Item position entries
........

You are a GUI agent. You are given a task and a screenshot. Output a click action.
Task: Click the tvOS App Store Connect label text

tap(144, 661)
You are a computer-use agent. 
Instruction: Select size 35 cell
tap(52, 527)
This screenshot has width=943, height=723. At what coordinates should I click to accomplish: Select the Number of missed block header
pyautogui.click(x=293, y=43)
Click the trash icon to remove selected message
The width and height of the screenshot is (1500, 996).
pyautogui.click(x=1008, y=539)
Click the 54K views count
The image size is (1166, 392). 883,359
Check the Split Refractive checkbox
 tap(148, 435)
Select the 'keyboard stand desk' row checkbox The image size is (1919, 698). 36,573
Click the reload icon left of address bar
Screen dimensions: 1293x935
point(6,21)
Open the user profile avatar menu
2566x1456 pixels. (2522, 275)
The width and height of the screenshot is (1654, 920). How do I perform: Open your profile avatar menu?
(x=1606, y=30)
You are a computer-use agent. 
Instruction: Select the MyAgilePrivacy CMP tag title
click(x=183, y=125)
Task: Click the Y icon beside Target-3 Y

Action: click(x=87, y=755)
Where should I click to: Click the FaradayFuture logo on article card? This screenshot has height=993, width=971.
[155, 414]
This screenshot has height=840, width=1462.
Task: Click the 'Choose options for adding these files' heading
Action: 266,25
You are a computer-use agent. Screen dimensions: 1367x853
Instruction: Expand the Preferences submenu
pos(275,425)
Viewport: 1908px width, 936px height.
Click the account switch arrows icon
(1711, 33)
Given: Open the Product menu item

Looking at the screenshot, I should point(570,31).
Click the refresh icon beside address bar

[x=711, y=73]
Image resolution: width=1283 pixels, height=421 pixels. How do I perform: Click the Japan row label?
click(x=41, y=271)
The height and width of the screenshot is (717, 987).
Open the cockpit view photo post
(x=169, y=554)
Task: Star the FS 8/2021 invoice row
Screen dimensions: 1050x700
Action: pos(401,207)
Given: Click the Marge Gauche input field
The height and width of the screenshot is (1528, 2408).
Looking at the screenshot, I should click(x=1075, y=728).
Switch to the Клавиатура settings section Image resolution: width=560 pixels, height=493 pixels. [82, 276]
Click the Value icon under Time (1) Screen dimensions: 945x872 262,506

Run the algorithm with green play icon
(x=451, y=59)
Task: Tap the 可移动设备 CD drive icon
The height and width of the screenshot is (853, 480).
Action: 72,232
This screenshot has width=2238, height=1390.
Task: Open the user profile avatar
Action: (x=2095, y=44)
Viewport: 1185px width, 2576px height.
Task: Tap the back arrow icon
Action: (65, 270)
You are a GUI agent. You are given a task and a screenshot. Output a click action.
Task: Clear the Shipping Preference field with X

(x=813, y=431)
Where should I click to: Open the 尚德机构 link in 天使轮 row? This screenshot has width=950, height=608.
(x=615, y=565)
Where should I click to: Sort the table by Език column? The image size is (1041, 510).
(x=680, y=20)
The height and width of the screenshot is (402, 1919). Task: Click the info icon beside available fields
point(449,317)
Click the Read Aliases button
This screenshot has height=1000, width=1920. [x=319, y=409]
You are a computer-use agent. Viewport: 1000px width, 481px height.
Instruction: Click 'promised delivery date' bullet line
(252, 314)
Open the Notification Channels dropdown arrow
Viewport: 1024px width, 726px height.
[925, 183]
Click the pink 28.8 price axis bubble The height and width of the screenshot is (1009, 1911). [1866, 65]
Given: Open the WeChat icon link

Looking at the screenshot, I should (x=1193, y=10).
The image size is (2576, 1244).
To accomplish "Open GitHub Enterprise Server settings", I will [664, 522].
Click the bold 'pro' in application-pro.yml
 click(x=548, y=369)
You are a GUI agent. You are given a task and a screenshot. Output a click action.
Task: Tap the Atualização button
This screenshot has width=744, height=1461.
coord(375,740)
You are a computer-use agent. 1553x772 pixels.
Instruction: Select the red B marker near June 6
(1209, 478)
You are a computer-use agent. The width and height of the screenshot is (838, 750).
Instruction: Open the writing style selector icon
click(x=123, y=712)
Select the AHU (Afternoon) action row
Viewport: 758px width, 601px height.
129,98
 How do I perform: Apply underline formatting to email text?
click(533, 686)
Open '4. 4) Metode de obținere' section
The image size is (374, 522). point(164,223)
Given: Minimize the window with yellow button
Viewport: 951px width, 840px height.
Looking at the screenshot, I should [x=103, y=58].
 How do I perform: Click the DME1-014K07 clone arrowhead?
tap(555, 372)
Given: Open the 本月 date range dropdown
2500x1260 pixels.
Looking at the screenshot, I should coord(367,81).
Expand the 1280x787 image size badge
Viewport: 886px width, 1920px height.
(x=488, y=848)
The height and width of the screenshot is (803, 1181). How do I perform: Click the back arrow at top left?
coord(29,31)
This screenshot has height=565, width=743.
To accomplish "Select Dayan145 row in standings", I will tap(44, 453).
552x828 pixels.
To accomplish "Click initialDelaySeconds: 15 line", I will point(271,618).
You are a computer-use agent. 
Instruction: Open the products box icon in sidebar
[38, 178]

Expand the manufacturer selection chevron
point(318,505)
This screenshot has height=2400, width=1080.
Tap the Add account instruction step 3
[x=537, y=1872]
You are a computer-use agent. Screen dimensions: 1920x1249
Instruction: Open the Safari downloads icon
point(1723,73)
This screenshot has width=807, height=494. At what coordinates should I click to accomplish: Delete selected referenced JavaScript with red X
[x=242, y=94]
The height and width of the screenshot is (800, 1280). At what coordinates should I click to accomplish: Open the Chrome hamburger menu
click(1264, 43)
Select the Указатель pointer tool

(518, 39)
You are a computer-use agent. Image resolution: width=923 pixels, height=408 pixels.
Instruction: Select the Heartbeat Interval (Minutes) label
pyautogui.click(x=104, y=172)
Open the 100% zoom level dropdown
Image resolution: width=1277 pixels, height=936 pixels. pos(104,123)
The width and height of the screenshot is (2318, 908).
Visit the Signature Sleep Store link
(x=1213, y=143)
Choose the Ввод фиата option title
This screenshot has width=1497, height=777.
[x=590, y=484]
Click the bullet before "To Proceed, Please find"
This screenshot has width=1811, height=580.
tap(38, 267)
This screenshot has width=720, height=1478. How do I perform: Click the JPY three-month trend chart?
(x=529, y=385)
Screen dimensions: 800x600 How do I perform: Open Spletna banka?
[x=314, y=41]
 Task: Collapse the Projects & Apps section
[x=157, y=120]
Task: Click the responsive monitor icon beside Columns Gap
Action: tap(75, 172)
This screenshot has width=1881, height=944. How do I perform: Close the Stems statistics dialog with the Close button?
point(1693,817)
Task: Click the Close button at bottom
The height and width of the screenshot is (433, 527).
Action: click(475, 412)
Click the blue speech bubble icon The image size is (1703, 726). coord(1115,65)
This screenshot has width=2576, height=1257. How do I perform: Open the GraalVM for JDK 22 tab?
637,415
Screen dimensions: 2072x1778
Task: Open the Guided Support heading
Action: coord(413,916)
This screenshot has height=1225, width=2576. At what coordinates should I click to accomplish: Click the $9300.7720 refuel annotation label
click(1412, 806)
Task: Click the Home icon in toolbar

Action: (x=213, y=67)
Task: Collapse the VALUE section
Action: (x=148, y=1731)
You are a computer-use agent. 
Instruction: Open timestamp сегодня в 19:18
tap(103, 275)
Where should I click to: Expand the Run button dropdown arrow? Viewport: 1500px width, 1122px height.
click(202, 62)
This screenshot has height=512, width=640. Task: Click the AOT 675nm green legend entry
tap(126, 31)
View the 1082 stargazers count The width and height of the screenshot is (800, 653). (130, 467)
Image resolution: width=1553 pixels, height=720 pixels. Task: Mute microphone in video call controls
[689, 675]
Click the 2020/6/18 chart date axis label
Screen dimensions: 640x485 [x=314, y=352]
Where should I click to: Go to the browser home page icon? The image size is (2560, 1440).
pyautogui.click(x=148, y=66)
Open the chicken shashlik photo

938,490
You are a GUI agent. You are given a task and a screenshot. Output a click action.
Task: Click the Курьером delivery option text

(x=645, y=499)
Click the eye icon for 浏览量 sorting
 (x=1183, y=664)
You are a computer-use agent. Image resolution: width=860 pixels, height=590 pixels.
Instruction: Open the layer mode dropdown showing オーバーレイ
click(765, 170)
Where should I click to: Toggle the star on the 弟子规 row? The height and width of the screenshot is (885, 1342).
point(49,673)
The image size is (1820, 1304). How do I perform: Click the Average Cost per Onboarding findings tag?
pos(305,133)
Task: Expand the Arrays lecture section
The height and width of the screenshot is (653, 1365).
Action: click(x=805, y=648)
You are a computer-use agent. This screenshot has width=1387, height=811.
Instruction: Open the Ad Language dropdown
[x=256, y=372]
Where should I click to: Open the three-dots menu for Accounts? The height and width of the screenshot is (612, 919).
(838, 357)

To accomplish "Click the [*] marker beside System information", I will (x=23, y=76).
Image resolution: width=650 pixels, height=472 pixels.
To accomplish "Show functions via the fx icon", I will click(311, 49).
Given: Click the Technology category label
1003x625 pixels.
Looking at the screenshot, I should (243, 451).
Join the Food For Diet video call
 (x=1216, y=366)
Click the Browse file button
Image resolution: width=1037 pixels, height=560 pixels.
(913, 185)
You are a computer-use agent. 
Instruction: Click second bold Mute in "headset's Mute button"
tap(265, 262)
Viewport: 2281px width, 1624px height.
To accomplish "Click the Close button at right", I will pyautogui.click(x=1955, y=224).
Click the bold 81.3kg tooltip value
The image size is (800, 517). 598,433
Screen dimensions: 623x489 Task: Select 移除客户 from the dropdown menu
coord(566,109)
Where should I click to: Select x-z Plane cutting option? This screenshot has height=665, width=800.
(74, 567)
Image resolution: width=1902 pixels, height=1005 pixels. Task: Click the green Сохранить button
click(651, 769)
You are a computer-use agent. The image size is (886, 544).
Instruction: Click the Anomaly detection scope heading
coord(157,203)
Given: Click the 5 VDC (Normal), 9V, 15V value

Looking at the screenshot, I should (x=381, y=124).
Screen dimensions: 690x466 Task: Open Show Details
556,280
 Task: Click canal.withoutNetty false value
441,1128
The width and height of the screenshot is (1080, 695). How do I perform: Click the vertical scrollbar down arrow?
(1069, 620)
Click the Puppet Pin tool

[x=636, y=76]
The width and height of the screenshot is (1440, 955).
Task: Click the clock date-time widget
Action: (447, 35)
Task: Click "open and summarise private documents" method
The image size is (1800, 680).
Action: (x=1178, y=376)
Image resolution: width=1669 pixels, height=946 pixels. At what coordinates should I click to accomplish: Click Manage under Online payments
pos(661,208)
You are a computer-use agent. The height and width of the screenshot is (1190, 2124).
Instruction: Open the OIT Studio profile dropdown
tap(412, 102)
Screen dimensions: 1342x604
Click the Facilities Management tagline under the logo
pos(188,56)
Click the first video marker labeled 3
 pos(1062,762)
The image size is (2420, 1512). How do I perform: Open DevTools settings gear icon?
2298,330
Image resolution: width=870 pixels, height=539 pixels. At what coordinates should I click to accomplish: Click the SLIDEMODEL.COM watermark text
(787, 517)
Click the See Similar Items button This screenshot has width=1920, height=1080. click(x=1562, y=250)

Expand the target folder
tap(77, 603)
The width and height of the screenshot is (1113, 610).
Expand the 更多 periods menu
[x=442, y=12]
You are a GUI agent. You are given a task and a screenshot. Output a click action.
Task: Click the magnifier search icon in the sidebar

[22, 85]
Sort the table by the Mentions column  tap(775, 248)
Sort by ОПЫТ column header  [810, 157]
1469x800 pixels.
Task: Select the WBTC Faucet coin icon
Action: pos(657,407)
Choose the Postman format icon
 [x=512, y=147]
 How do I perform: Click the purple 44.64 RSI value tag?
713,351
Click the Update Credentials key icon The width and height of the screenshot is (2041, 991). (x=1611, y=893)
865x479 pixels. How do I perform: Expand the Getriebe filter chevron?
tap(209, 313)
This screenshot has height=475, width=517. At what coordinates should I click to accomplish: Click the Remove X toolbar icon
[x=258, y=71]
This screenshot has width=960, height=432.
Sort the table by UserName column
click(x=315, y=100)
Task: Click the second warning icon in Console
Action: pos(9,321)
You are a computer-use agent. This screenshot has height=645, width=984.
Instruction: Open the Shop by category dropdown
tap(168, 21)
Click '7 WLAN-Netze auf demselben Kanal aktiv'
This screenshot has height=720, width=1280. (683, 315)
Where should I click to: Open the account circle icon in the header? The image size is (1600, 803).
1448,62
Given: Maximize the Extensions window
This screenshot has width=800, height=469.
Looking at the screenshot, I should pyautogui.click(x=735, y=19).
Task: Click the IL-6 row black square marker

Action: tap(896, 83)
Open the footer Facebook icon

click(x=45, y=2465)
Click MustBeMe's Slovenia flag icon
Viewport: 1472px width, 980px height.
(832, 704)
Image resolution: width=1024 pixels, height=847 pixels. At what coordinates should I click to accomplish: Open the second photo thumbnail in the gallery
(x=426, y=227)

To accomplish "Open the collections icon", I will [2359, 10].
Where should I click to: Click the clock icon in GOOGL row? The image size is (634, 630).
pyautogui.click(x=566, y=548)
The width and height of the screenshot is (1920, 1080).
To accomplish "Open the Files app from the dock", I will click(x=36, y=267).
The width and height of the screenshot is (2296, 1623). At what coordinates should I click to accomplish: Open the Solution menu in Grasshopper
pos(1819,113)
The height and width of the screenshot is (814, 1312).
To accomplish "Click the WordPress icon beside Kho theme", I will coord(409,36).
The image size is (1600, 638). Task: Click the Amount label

........

**The problem**. Copy out the items verbatim, from the line containing "You are a computer-use agent. The width" through the line containing "(x=1213, y=143)", including both of those lines.

**Result for this task**.
You are a computer-use agent. The width and height of the screenshot is (838, 750).
Instruction: Open the writing style selector icon
click(x=123, y=712)
Select the AHU (Afternoon) action row
Viewport: 758px width, 601px height.
129,98
 How do I perform: Apply underline formatting to email text?
click(533, 686)
Open '4. 4) Metode de obținere' section
The image size is (374, 522). point(164,223)
Given: Minimize the window with yellow button
Viewport: 951px width, 840px height.
Looking at the screenshot, I should [x=103, y=58].
 How do I perform: Click the DME1-014K07 clone arrowhead?
tap(555, 372)
Given: Open the 本月 date range dropdown
2500x1260 pixels.
Looking at the screenshot, I should coord(367,81).
Expand the 1280x787 image size badge
Viewport: 886px width, 1920px height.
(x=488, y=848)
The height and width of the screenshot is (803, 1181). How do I perform: Click the back arrow at top left?
coord(29,31)
This screenshot has height=565, width=743.
To accomplish "Select Dayan145 row in standings", I will tap(44, 453).
552x828 pixels.
To accomplish "Click initialDelaySeconds: 15 line", I will point(271,618).
You are a computer-use agent. 
Instruction: Open the products box icon in sidebar
[38, 178]

Expand the manufacturer selection chevron
point(318,505)
This screenshot has height=2400, width=1080.
Tap the Add account instruction step 3
[x=537, y=1872]
You are a computer-use agent. Screen dimensions: 1920x1249
Instruction: Open the Safari downloads icon
point(1723,73)
This screenshot has width=807, height=494. At what coordinates should I click to accomplish: Delete selected referenced JavaScript with red X
[x=242, y=94]
The height and width of the screenshot is (800, 1280). At what coordinates should I click to accomplish: Open the Chrome hamburger menu
click(1264, 43)
Select the Указатель pointer tool

(518, 39)
You are a computer-use agent. Image resolution: width=923 pixels, height=408 pixels.
Instruction: Select the Heartbeat Interval (Minutes) label
pyautogui.click(x=104, y=172)
Open the 100% zoom level dropdown
Image resolution: width=1277 pixels, height=936 pixels. pos(104,123)
The width and height of the screenshot is (2318, 908).
Visit the Signature Sleep Store link
(x=1213, y=143)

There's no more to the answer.